SEITENAUSZUG ->
• • • • • • •

Wien - Dienstag, der 16. März 1943, 19.30 Uhr, Brahms-Saal der Gesellschaft der Musikfreunde: Ein Abend mit "Heiterer Klaviermusik" ist angekündigt - und den Beginn macht, zusammen mit einem ebenso jungen Kollegen, der knapp dreizehnjährige Friedrich Gulda, Student des ersten Jahrgangs der Klasse Bruno Seidlhofer.
Das Programm dieses "Konzerts der Reichshochschule für Musik Wien" ist fast ausschließlich "deutsch". Nachzulesen ist es in einem neuen Buch, das gemeinsam mit einer Ausstellung an der Musikuniversität Wien (MDW) entstand - als erste umfassende Aufarbeitung der Vergangenheit dieser Institution in den sieben schwärzesten Jahren ihrer Geschichte. Initiiert hat beides die Musikhistorikerin Cornelia Szabó-Knotik - und zwar in erster Linie als Projekt von Studierenden im Rahmen einer Lehrveranstaltung und der anschließenden Umsetzung für die Öffentlichkeit.

• • • • • • •

DATENTEIL ->
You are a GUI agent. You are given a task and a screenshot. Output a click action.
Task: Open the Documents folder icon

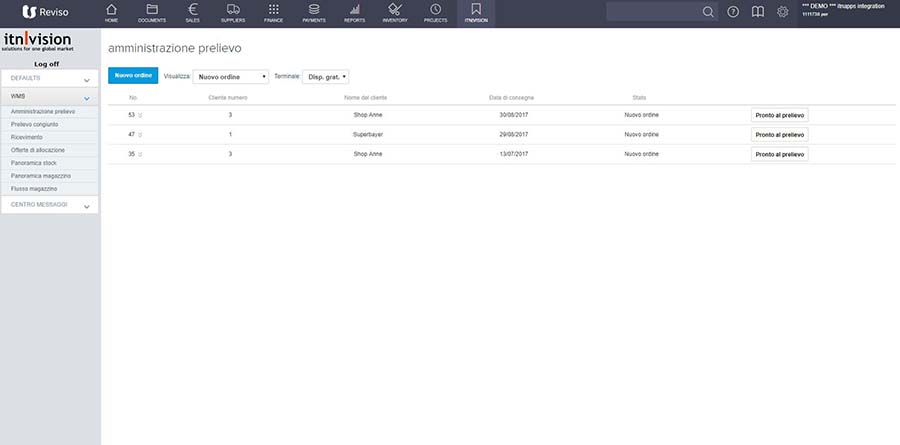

• • • • • • •

SCHRIFTLICHE AUFGABE 1 -> Gib aus dem Text über die Musikuniversität Wien den Abschnitt von „Wien - Dienstag, der“ bis einschließlich „für die Öffentlichkeit.“ wortgetreu wieder.
SCHRIFTLICHE AUFGABE 2 -> Führe den Text über die Musikuniversität Wien im Anschluss an seinen letzten Satz fort.

ANTWORT ZUR ÜBUNG 1 ->
Wien - Dienstag, der 16. März 1943, 19.30 Uhr, Brahms-Saal der Gesellschaft der Musikfreunde: Ein Abend mit "Heiterer Klaviermusik" ist angekündigt - und den Beginn macht, zusammen mit einem ebenso jungen Kollegen, der knapp dreizehnjährige Friedrich Gulda, Student des ersten Jahrgangs der Klasse Bruno Seidlhofer.
Das Programm dieses "Konzerts der Reichshochschule für Musik Wien" ist fast ausschließlich "deutsch". Nachzulesen ist es in einem neuen Buch, das gemeinsam mit einer Ausstellung an der Musikuniversität Wien (MDW) entstand - als erste umfassende Aufarbeitung der Vergangenheit dieser Institution in den sieben schwärzesten Jahren ihrer Geschichte. Initiiert hat beides die Musikhistorikerin Cornelia Szabó-Knotik - und zwar in erster Linie als Projekt von Studierenden im Rahmen einer Lehrveranstaltung und der anschließenden Umsetzung für die Öffentlichkeit.

ANTWORT ZUR ÜBUNG 2 ->
Gleich zu Beginn verweist Szabó-Knotik im Gespräch mit dem Standard darauf, dass die Universitätsleitung diese Arbeit umfassend gefördert hat, was auch heute noch beileibe keine Selbstverständlichkeit darstellt. Die Ergebnisse zeigen die Schicksale und Machenschaften dieser Zeit von allen erdenklichen Seiten und machen die institutionelle Geschichte durch eine Reihe von Fallbeispielen greifbar: etwa Ernst Krenek (1900-1991), der mit seiner Oper Jonny spielt auf ein zentrales Feindbild für nationalsozialistische Agitation geliefert hatte und kurz vor dem "Anschluss" hellsichtig emigrierte.
Oder der Wiener Musikwissenschafter Alfred Orel (1889-1967), der die Abreise Kreneks in die "Länder des Internationalismus" freudig begrüßte. 1938 als kommissarischer Leiter der damaligen Staatsakademie setzte er die Personalpolitik der neuen Machthaber willfährig um: Bereits drei Tage nach dem Einmarsch von Hitlers Truppen im März wurden zehn Lehrkräfte wegen ihrer jüdischen Wurzeln "beurlaubt".
Monströse Heldenverehrung
Neben der Vertreibung, Verfolgung und Ermordung ihrer Angehörigen und des Widerstands, der sich auch hier formierte, wird aber auch die Einbettung der MDW, die bald in "Reichshochschule" umbenannt wurde, in das offizielle Musikleben ausführlich beleuchtet: der erschreckende "Normalbetrieb" inmitten des Grauens, der besonders den "deutschen" Klassikern eine monströse Heldenverehrung angedeihen ließ.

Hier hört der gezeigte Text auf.